Patients presenting with chest pain concerning for ischemia, but non-specific or normal ECG findings should be treated for pain and given chewable aspirin. Further assessment is required to determine the next steps in management. Patients who progress, whether with instability or characteristic ECG changes or cardiac biomarkers, will then be managed as in non-STEMI patients. Invasive treatment is usually the next step unless there is a reason not to pursue this treatment. If conservative treatment is provided, patients should have pain treated and remain stable for at least 24 hours before proceeding with functional tests.  

Additional therapies and ECG evaluation

Developing ST elevation will require reperfusion.  In patients suspected of ACS but with nonspecific ECG and negative cardiac biomarkers, rapid evaluation for ischemia can be done non-invasively. Options include CT angiogram, stress echocardiogram, myocardial perfusion image, and cardiac magnetic resonance imaging. Patients with negative tests may be suitable for discharge and can also be predictive for individual future risk of ACS. Evaluation must be continuous as symptoms and signs may change. If a non-cardiac cause is found, the patient should be treated according to the best practices for that disease state. Some notes to remember:

  • While normal EKGs make ACS unlikely, it does not rule it out. If pain persists, obtain a repeat ECG to ensure it has not evolved. Ensure a repeat ECG before discharge or hospital admission, and try to obtain it before administering nitroglycerin
  • Elevation in cardiac biomarkers can take hours. A follow-up test should be done if the initial test is negative. Typically, this is done 6-8 hours following admission to allow enough time for biomarkers to rise. Also, be aware that presentation at ED does not necessarily indicate time 0 but may be hours or longer since symptom onset.

> **Material provided**:
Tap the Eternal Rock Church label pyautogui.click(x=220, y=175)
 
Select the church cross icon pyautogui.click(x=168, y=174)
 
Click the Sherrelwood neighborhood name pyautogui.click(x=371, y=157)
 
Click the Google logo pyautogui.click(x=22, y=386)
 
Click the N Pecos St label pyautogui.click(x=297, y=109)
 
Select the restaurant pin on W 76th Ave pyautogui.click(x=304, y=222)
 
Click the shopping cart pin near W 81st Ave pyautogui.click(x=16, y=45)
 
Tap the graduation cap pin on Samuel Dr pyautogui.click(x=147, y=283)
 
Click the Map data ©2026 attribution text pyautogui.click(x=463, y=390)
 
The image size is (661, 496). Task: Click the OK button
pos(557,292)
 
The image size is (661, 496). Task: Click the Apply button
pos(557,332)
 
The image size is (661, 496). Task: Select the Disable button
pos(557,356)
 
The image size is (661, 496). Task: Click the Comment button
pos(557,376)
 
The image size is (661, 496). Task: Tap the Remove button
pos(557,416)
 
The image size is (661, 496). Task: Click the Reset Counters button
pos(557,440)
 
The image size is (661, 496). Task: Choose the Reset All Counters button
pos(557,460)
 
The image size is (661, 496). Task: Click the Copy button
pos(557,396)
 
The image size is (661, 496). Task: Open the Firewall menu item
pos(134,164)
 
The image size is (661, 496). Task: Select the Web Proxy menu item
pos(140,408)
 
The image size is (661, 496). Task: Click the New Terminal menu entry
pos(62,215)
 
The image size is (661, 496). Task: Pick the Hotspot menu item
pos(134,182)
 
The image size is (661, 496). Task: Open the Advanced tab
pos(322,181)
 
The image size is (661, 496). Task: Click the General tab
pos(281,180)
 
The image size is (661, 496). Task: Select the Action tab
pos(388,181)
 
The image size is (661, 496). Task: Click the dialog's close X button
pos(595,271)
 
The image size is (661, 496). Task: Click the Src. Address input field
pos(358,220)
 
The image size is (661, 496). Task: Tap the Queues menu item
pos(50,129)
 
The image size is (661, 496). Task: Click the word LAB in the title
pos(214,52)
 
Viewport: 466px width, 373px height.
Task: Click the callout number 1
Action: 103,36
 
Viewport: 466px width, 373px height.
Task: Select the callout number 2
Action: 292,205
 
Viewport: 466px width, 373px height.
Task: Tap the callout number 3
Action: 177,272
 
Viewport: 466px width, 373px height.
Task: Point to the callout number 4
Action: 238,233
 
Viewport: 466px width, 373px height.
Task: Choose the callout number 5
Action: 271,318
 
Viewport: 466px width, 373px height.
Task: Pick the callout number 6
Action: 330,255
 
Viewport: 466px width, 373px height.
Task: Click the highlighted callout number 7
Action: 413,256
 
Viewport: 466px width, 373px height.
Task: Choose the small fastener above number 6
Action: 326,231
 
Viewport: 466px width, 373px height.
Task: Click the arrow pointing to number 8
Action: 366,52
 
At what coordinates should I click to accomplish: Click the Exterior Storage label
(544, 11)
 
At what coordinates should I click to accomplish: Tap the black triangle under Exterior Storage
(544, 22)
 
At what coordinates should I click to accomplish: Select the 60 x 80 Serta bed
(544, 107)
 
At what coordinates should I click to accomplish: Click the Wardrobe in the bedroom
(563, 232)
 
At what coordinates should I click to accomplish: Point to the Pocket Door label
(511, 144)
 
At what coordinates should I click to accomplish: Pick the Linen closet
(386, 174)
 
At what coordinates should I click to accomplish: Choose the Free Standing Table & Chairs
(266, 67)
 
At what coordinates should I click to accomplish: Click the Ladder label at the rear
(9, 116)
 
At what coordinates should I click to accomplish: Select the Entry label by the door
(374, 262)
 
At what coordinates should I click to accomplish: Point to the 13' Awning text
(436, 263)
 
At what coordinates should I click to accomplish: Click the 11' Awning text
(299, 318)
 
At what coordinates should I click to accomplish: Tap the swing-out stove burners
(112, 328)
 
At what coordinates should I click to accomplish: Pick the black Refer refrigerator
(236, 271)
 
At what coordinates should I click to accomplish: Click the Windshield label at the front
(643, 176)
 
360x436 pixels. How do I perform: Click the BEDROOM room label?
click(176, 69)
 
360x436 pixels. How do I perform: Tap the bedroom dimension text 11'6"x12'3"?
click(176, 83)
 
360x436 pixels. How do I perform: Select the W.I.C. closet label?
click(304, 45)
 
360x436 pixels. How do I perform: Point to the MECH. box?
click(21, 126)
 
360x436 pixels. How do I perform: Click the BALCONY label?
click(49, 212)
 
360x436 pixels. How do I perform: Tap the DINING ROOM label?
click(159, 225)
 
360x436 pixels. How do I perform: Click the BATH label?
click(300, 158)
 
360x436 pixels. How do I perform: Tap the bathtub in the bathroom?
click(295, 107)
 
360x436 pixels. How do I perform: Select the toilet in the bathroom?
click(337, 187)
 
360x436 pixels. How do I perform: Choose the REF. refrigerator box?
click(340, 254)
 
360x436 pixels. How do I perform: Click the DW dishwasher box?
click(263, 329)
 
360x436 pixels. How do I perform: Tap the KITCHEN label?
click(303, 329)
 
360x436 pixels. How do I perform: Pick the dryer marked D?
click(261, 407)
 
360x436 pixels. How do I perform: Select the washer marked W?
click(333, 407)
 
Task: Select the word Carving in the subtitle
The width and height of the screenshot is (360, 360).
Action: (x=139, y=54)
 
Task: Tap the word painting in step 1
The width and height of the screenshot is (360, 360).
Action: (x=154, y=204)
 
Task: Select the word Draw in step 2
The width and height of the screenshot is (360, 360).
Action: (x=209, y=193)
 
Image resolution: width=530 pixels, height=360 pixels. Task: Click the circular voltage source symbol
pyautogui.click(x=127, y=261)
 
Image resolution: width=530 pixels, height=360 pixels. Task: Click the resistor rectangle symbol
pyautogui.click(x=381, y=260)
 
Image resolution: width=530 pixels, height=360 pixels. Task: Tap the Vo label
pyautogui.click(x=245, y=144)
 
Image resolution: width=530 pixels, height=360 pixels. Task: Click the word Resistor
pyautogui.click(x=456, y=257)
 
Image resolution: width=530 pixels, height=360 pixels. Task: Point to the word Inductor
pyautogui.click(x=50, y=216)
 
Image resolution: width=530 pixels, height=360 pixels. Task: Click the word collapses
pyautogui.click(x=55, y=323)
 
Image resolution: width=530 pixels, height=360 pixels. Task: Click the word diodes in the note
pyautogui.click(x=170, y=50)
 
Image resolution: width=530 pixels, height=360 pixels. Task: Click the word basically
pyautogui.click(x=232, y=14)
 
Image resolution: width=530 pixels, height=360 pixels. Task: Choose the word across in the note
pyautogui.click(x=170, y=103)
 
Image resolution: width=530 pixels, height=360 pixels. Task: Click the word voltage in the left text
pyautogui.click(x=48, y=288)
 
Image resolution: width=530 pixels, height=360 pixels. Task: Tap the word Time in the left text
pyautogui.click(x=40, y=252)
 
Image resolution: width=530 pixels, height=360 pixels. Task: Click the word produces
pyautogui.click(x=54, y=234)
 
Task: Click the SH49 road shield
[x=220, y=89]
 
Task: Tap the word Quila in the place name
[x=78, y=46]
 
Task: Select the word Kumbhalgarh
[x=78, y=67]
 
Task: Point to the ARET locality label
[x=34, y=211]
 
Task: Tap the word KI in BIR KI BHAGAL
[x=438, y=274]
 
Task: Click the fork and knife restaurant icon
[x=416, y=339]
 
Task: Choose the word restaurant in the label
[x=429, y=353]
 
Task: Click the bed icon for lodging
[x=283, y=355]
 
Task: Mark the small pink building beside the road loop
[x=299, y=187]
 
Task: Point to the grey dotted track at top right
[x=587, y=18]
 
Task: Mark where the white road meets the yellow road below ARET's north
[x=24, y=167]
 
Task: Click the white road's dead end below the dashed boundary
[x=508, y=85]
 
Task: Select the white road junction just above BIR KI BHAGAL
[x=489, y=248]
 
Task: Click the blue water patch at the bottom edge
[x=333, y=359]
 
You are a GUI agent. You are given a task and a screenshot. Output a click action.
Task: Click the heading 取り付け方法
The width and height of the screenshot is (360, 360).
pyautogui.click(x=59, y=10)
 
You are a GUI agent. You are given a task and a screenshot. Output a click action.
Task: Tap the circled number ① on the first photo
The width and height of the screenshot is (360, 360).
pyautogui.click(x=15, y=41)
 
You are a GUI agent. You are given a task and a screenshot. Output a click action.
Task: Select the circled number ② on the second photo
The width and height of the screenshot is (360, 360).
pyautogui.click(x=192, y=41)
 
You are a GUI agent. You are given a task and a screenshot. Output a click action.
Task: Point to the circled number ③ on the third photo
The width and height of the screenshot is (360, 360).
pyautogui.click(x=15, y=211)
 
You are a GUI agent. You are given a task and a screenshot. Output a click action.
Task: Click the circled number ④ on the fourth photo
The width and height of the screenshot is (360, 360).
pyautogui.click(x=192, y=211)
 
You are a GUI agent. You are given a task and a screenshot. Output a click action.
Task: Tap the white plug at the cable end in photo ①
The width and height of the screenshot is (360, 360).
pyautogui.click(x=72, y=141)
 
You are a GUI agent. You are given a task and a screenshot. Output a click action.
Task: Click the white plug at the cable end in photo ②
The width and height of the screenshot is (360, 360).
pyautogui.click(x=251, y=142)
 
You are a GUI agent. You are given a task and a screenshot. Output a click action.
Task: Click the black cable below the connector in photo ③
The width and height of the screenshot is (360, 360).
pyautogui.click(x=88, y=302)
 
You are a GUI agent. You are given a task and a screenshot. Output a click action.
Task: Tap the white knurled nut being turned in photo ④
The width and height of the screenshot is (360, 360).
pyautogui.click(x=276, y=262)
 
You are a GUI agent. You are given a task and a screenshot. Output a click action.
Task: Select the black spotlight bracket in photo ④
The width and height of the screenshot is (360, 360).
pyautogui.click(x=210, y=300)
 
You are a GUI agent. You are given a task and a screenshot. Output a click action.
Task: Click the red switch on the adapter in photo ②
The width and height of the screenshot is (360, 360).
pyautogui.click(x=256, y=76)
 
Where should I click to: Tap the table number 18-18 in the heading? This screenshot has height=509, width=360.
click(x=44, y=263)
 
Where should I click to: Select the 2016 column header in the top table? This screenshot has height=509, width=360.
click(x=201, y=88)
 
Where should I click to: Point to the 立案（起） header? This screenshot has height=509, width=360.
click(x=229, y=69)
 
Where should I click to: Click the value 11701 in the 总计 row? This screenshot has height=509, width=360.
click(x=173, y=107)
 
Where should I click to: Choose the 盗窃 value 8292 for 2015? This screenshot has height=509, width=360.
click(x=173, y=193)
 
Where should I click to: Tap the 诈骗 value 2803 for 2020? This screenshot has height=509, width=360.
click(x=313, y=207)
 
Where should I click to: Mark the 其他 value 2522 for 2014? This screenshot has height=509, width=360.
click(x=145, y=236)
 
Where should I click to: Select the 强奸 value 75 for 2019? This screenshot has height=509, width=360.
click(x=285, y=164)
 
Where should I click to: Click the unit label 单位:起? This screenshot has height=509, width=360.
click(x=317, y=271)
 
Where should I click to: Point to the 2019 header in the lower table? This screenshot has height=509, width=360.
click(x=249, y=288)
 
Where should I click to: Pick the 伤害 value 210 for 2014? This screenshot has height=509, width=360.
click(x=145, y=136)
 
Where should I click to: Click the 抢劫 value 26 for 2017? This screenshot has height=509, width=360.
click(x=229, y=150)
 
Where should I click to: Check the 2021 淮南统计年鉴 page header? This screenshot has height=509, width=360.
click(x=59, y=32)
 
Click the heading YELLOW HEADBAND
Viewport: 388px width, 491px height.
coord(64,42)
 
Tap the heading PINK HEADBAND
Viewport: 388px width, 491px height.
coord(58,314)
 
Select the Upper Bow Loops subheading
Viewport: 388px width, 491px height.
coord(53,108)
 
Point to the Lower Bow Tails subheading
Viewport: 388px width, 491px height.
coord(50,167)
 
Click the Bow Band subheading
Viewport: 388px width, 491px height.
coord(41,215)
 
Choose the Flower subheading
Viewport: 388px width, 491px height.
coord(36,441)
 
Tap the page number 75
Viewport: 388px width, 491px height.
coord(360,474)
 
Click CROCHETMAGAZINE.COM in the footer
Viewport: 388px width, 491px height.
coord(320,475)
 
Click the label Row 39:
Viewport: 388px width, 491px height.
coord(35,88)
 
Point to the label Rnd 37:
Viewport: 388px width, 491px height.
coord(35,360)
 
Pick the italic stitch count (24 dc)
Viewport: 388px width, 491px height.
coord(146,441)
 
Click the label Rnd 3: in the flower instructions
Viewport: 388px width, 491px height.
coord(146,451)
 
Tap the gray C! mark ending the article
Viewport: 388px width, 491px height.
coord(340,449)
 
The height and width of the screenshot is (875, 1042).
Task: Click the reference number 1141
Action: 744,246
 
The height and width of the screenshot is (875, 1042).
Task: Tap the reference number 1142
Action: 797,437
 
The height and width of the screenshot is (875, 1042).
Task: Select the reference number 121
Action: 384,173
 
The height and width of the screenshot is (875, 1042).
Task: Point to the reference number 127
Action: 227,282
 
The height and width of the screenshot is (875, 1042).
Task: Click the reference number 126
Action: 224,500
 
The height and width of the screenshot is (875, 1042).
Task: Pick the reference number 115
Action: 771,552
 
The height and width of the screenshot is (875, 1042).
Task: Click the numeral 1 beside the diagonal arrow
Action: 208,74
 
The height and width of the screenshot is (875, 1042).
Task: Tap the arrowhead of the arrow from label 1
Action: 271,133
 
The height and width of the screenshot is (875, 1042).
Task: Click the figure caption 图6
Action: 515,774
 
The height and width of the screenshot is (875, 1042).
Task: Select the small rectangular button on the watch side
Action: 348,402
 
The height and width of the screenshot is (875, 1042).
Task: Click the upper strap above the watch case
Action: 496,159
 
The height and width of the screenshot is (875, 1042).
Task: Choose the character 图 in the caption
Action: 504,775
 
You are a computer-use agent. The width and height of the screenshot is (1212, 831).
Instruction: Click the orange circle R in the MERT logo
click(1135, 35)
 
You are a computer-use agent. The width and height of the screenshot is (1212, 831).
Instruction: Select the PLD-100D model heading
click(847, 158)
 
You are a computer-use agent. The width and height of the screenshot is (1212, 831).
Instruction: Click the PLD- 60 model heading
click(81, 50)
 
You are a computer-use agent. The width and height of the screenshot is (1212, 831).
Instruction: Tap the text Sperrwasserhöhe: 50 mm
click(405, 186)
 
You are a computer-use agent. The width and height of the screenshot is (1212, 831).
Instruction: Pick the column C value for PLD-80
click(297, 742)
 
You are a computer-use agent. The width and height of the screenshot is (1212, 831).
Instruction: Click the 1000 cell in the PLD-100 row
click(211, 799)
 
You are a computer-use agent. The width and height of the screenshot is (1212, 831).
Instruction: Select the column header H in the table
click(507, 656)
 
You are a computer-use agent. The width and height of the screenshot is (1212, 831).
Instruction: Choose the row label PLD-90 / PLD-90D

> **What needs to be done**: In the text on managing suspected ischemic chest pain, when is the follow-up cardiac biomarker test typically done?

> **Reply**: It is typically done 6-8 hours after admission.